Problems to solve:
1 - In the interview excerpt on American playwriting, why does AM say a play had to "explain itself all the time"? Answer in one to three sentences.
2 - Write the next part of the interview excerpt on American playwriting, picking up after its final line.

Document excerpt:
AM: Oh, absolutely. As a consequence of that, one approached writing a play with no thought that there was going to be the support of a clique, that is, an aesthetic clique, a political clique, a group of like-minded people. So your play had to extend its embrace to every kind of person that would be interested in going to the theatre. He could be a dentist or a professor or a student. He could be on the left, he could be on the right.
MG: But a play can’t be all things to all people.
AM: Of course, it can’t be, but the assumption on the part of the writer, the director and the actors was that the material was available to every man or woman. What happened sometime, I would place it maybe 1954, ’55, ’56, I became conscious that there was an alienation in one part of the audience, which was fatal. Tennessee was still producing work, and I was, but the feeling was that ‘there was nothing to see.’About this time, the Off Broadway theatre began to become fairly active. It was nothing like what it would become, but for the first time you heard about Paul Libin who did that production of The Crucible at the Martinique which was part of the McAlpine Hotel. The idea of creating a new environment, that was a new thing. What I’m driving at is that if you’re writing a play and you cannot rely upon the support of like-minded folks, you’ve got to prove the story in a different way. You can’t make assertions based on some cultural unity. You’ve got to make it explain itself all the time. The result was that you got larger stories, stories that would carry a person from point A to point F. They would not be satisfied sitting there and listening to some talk. It activated our theatre. When I went to Europe, the first time in 1947, I was struck by one thing, the verbalization of theatre in Europe, the comparative lack of action. I saw Ondine [by Jean Giraudoux] in Paris in 1947, and I know enough French to know what was happening there. This was a popular play, with [Louis] Jouvet. He sat in this chair for fifteen minutes talking to this wraith, and the story was going nowhere. It was motionless.
MG: But it played in New York. Giraudoux, Anouilh, Eliot were all done on Broadway.
AM: Listen, they played it, but put it this way: if an American playwright had the success of Giraudoux in New York, he would be called a failure. I saw The Madwoman of Chaillot [by Giraudoux]. It was absolutely marvellous. But I don’t think it ran that long. In those times, you were a success if you ran at least two seasons.
MG: The next wave of serious playwriting came Off Broadway: Edward Albee, Arthur Kopit, Jack Gelber – and only Albee was successful on Broadway.

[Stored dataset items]
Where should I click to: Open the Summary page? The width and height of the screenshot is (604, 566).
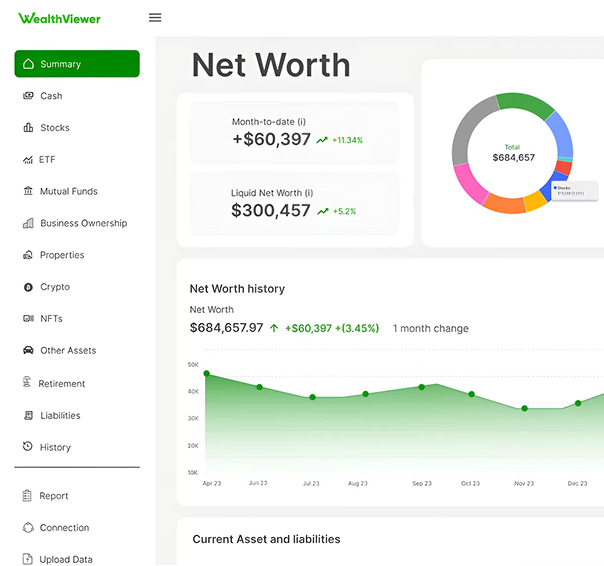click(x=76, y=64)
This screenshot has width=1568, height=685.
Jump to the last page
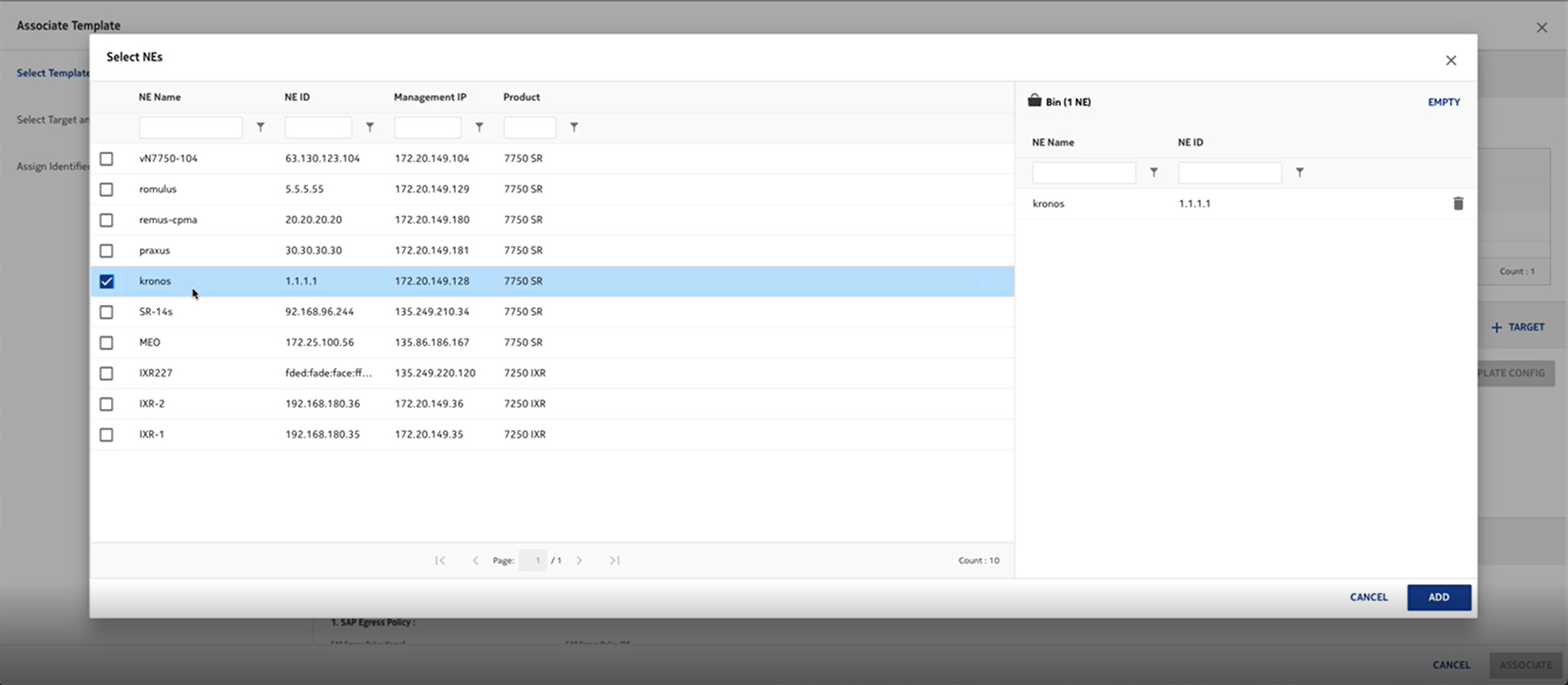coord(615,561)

Answers to the tasks:
1 - A writer could not count on the support of an aesthetic or political clique of like-minded people, so a play could not rest on assertions based on cultural unity. It had to prove its story to every kind of theatergoer. According to AM, this produced larger stories that carried a person "from point A to point F."

2 -
AM: And Albee was always essentially a non-Broadway writer, though Virginia Woolf happened to be successful there. My point is that the relationship to the audience was very different. Past that nebulous point, the audience was atomized. The most hip, the most sophisticated was drawn away, the less sophisticated, the squarer audience remained.
MG: The more sophisticated went to the movies as well as Off Broadway. Art movies came along.
AM: Yes. About ’47 or ’48, neo-realism started in Italy. This man was running a little business, the World Theatre, and was regarded as a daring entrepreneur to bring in these pictures with subtitles, no less. The Bicycle Thief [Bicycle Thieves in the United Kingdom] and Open City and so forth. That kind of sophistication began. When I was a student in the ’30s, I would go to the art cinema league, an organization on campus, and we brought in foreign pictures, but it was regarded as a very arcane thing to see a picture that wasn’t made in America – even to most intellectuals. It wasn’t an art form yet.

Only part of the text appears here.